Contents of d- and l-serine in reagents. (A) Concentration of amino acids in FCS (left) and dialyzed FCS (right). (B and C) Purity of d- (B) and l-serine (C). Levels of d- and l-serine were measured.

Figure 8.

d-serine activates cellular proliferation via an mTOR-related pathway. (A and B) Time course of relative growth of normal human RPTEC cells (A) and HK-2 cells (B) treated with or without 10 μM of d-serine in a serine-free medium. n=18; statistics, two-way ANOVA, (A) P<0.01 and (B) P<0.001 for interaction effect. (C) Western blots of phospho-S6K (p-S6K) at Thr389 from HK-2 cells that were treated with 5 μM of either d- or l-serine for 10 minutes in a serine-free medium. Representative images of five independent experiments and their quantification. RI, relative index; a.a., amino acids. Statistics, one-way ANOVA with Dunnett’s post-hoc test. (D) Immunoblots for phospho-S6 ribosomal protein (p-S6RP) at Ser235/236 from the kidney cortexes of 10-week-old C57 BL/6 male mice that had been fed with a serine-free diet and water with or without 0.1% d-serine for 1 week, subjected to unilateral nephrectomy (UNX) or not, and then sacrificed 2 days after operation. Representative images of three independent experiments and their quantification. RI, relative index. Statistics, one-way ANOVA with Dunnett’s post-hoc test. (E–G) Time course of relative growth of p18-revertant (Rev; Rheb wild-type) mouse embryonic fibroblasts (MEF (E), p18-deficient MEF (F), and Rheb-deficient MEF (G).

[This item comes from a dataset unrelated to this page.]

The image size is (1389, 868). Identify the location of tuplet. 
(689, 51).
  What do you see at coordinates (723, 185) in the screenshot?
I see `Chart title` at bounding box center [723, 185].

Cells were treated with or without 5 μM of d-serine upon replacement to a serine-free medium. n=15; statistics, two-way ANOVA ((E) *P<0.05 for main effect of d-serine; (E–G) P<0.001 for main effect of time). (H) High content microscopy quantification of mTOR and LAMP2 colocalization in HK-2 cells that were incubated in a culture medium, then starved for amino acids in the presence of 5 μM of either d- or l-serine for 10 minutes. Mask overlay, primary objects (algorithm-defined cellular boundaries on the basis of CellMask, pseudo-color in red, and internal secondary objects, computationally defined colocalization between mTOR, green, and LAMP2, yellow). Scale bars, 10 μm. n=30; statistics, one-way ANOVA with Bonferroni’s post-hoc test. (I) Schematic summary of this study. d-serine promotes cellular proliferation via the mTOR/p18/Rheb pathway. As a result, d-serine mediates kidney remodeling after unilateral nephrectomy. *P<0.05, **P<0.01, ***P<0.001. Data, mean±SEM.